Triest im Februar

In Monfalcone fängt das Mittelmeer an

Ich sitze im Regionalzug, es ist zehn Uhr Abends und ich schaue hinaus in die Dunkelheit.
Seit Monfalcone muss rechts von mir das Meer sein. Oder so ähnlich. Der Zug fährt schneller, und dann sind vorn irgendwo Lichter. Ist das schon Triest? Ich bin gespannt auf diese Stadt! Wenige Minuten später erreichen wir Trieste Centrale, Endstation.
Ich steige aus und gelange in eine großzügige Halle mit Marmor, spiegelndem Boden, Säulen und Stuckdecken.
Ich bin angekommen.
Draußen ist ein kleiner Park, darin ein Denkmal der österreichischen Kaiserin Sissi und drumherum eindrucksvolle Fassaden aus der Habsburger Zeit. Die Bäume im Park sind kahl, es ist kühl und windig und mir wird bewusst, dass ich zuvor noch nie im Winter am Mittelmeer war.

• _Gesammeltes Material_:
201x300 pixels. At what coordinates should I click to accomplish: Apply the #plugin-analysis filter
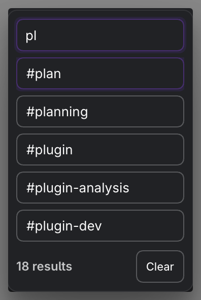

• _Aufgabe A_:
Beantworte folgende Fragen zum Text über Triest:
(i) Um welche Uhrzeit sitzt die erzählende Person im Regionalzug?
(ii) Wie heißt die Endstation, die der Zug erreicht?
(iii) Wem ist das Denkmal im kleinen Park draußen gewidmet?
• _Aufgabe B_:
Entnimm dem Text über Triest bitte wortgetreu die Stelle von „In Monfalcone fängt“ bis einschließlich „Ich bin angekommen.“.

• _Musterlösung A_:
(i) Um zehn Uhr abends.
(ii) Trieste Centrale.
(iii) Der österreichischen Kaiserin Sissi.

• _Musterlösung B_:
In Monfalcone fängt das Mittelmeer an

Ich sitze im Regionalzug, es ist zehn Uhr Abends und ich schaue hinaus in die Dunkelheit.
Seit Monfalcone muss rechts von mir das Meer sein. Oder so ähnlich. Der Zug fährt schneller, und dann sind vorn irgendwo Lichter. Ist das schon Triest? Ich bin gespannt auf diese Stadt! Wenige Minuten später erreichen wir Trieste Centrale, Endstation.
Ich steige aus und gelange in eine großzügige Halle mit Marmor, spiegelndem Boden, Säulen und Stuckdecken.
Ich bin angekommen.